Le groupe Centurion, nous en avons déjà parlé dans l’un de nos articles. Nous l’avions identifié comme banale arnaque au trading visant particulièrement des pays arabes. Leur site, centurioninvest.com, avant été placé sur liste noire. A l’époque cependant, la réputation de Centurion n’était pas à ce point mauvaise.

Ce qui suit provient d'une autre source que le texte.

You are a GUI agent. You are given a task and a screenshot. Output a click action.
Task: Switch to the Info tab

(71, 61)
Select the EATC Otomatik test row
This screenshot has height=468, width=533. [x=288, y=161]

Derrière le groupe Centurion, on trouve H.E. Ali Kassab (H.E. signifie « son excellence », « his excellency » en anglais). Ali Kassab est un Français né en 1975 au Liban qui communique comme un influenceur sur Instagram. En France, il est lié à plusieurs sociétés: Wenext (dont le site est wenext.io), Luna Safe Service et Centurion Invest Europe, créée en 2020 et radiée du registre du commerce et des sociétés en 2023. A Chypre, il est lié à la société Freedom IP Limited dont le site internet est freedomipholding.com. A Dubaï, il a développé Centurion via le site centurionco.com qui renvoie à une société enregsitrée à Dubaï, Centurion Telecom.
Yoni Assouline avait fait le déplacement à Dubaï avec Simon Eischen
Les tentatives de mariage entre Centurion et ConnectJob ont laissé pas mal de traces sur le Facebook de Centurion. On croise par exemple cet Investor Breakfast consacré à ConnectJob le 25 janvier 2018, cette conférence organisée le 8 janvier 2018 dans un hôtel, ce live organisé avec Simon Eischen, membre de ConnectJob ou encore cet autre petit-déjeuner organisé le 18 janvier 2018. Il est même arrivé à Yoni Assouline de se rendre à Dubaï pour promouvoir le projet.

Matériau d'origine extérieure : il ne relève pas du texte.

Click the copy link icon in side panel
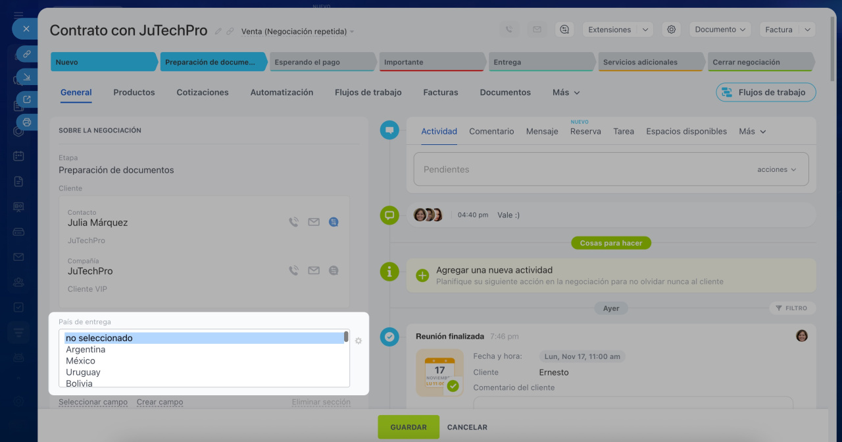(x=27, y=54)
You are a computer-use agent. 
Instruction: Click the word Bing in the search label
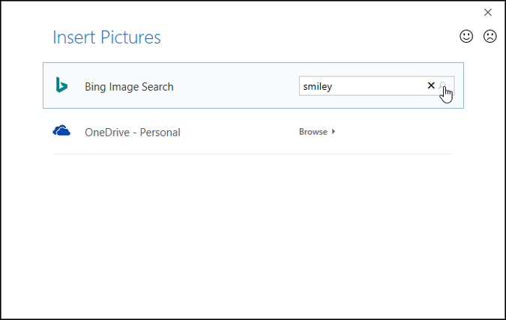(95, 87)

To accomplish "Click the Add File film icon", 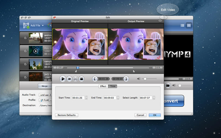I will pyautogui.click(x=27, y=26).
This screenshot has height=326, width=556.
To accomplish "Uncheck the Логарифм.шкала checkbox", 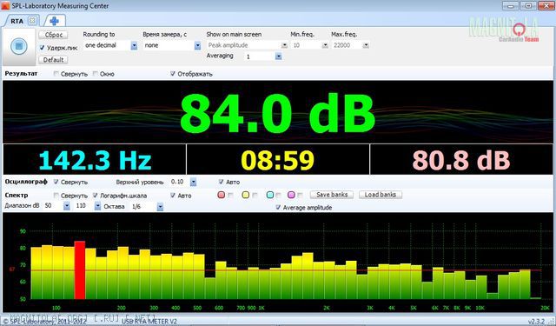I will pyautogui.click(x=96, y=196).
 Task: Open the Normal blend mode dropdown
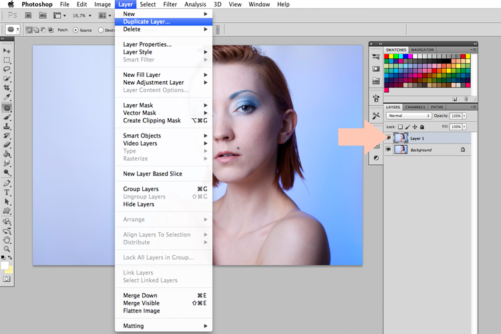(409, 116)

Cette intense promotion aura duré quelques semaines entre fin 2017 et début 2018. Ce qui en ressort contredit légèrement le compte-rendu fait par Yoni Assouline de cet échec. Centurion ne semble pas avoir renoncé à investir. Centurion semble avoir proposé de promouvoir le projet à Dubaï comme il l’a fait pour de nombreux autres projets, sans doute contre des commissions et du stock de CJT. Et à en juger par la très faible interaction recueillie sur les réseaux, effectivement, Centurion et ConnectJob semblent avoir échoué à lever des fonds dans l’émirat.
« Malheureusement, ces paiements n’ont pas été réalisés » raconte encore Yoni Assouline dans ce fameux communiqué de presse… Décidément, on ne rencontre pareille schlamassel que dans ce fameux film des frères Cohen.
Aujourd’hui, connectjob.io affiche toujours du contenu. Mais il s’agit désormais d’une offre appelée FollowersOn Inc, qui propose de s’acheter des followers sur Instagram…
Pour préparer cet article, nous avons tenté de prendre contact avec pratiquement tous les protagonistes de cette histoire. Seul Jérémie Berrebi a bien voulu nous répondre. Il s’est rappelé avoir été déçu et énervé par la tournure prise par le projet.